Rachel finalmente volvió a Filipinas para buscar a su hijita después de haber estado separada de ella por casi cinco años. Patricia, por su parte, llegó a España con su bebé en brazos. “Ella es todo lo que tengo —dice⁠—, así que trato de cuidarla lo mejor posible.”

Muchos inmigrantes no vuelven a su país a pesar de la soledad, los problemas económicos y la larga separación de sus seres queridos. ¿Por qué? Porque han invertido tanto que, cuando las cosas salen mal, no tienen el valor de cortar por lo sano, regresar a casa y sufrir posibles humillaciones.

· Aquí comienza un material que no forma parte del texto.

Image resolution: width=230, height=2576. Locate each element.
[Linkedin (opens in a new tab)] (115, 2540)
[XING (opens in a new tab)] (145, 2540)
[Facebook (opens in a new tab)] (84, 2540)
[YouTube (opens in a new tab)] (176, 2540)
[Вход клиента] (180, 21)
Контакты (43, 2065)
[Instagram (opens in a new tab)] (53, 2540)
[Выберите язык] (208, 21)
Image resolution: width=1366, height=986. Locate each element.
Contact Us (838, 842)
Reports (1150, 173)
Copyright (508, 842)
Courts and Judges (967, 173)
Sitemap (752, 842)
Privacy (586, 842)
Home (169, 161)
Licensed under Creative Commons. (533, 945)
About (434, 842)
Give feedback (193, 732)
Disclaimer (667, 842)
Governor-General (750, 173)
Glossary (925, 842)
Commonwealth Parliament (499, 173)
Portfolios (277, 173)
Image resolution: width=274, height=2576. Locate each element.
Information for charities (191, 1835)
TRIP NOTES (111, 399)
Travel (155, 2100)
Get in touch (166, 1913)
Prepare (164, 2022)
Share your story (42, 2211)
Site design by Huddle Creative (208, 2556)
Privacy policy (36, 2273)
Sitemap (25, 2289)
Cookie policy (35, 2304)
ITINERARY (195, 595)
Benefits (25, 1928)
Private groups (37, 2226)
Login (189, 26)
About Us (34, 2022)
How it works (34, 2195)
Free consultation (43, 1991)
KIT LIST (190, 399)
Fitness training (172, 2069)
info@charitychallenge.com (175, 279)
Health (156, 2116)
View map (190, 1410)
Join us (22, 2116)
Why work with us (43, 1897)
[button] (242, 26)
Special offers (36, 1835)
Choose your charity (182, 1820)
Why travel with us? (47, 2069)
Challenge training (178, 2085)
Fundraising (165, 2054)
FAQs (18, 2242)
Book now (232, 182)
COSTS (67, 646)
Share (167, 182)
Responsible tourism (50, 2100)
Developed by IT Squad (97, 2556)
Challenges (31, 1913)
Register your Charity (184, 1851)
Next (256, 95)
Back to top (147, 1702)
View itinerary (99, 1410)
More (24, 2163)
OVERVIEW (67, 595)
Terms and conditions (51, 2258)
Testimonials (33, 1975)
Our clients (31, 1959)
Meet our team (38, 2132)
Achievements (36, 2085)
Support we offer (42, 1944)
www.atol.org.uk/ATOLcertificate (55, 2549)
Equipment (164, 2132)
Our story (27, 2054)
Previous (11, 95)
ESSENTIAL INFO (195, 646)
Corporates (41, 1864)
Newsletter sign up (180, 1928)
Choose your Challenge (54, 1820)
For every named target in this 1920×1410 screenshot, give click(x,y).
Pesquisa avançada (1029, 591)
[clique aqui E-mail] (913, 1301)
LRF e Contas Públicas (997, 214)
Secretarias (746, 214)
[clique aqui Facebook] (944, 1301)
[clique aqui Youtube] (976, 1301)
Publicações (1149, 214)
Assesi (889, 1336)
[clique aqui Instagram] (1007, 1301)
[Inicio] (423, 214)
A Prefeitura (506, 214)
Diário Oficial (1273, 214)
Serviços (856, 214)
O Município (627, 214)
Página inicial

Allan, de Filipinas, tuvo el valor de regresar. Aunque había encontrado un buen empleo en España, al año y medio ya estaba de vuelta en casa. Él explica: “Extrañaba demasiado a mi esposa y a mi nena. Así que decidí que no trabajaría nunca más en el extranjero si no podía llevármelas conmigo; y con el tiempo, eso fue lo que hice. La familia es muchísimo más importante que el dinero”.

Patricia descubrió otra cosa que es más importante que el dinero. Cuando llegó a España, llevaba con ella un Nuevo Testamento. “Era mi amuleto —recuerda⁠—. Más tarde conocí a una testigo de Jehová. Nunca había querido hablar con los Testigos, así que empecé a hacerle muchas preguntas con la intención de demostrarle que estaba equivocada. Para mi sorpresa, defendió sus creencias y respondió a mis preguntas con la Biblia.”

Patricia comprendió que la felicidad verdadera y la esperanza de un futuro mejor no dependen del lugar donde uno viva ni del dinero que uno tenga, sino de conocer a Dios y su propósito para la humanidad (Juan 17:3). Entre otras cosas, aprendió que Dios tiene nombre: Jehová (Salmo 83:18). También aprendió en la Biblia que él pronto eliminará la pobreza mediante su Reino, un gobierno en manos de Jesucristo (Daniel 7:13, 14). Jesús “librará al pobre que clama por ayuda, también al afligido y a cualquiera que no tiene ayudador. De la opresión y de la violencia les redimirá el alma”, nos asegura Salmo 72:12, 14.

¿Por qué no dedica tiempo a examinar la Biblia? Este libro de sabiduría divina le ayudará a darle el primer lugar a lo que es más importante, a tomar buenas decisiones y a afrontar las dificultades con ánimo y esperanza (Proverbios 2:6-9, 20, 21).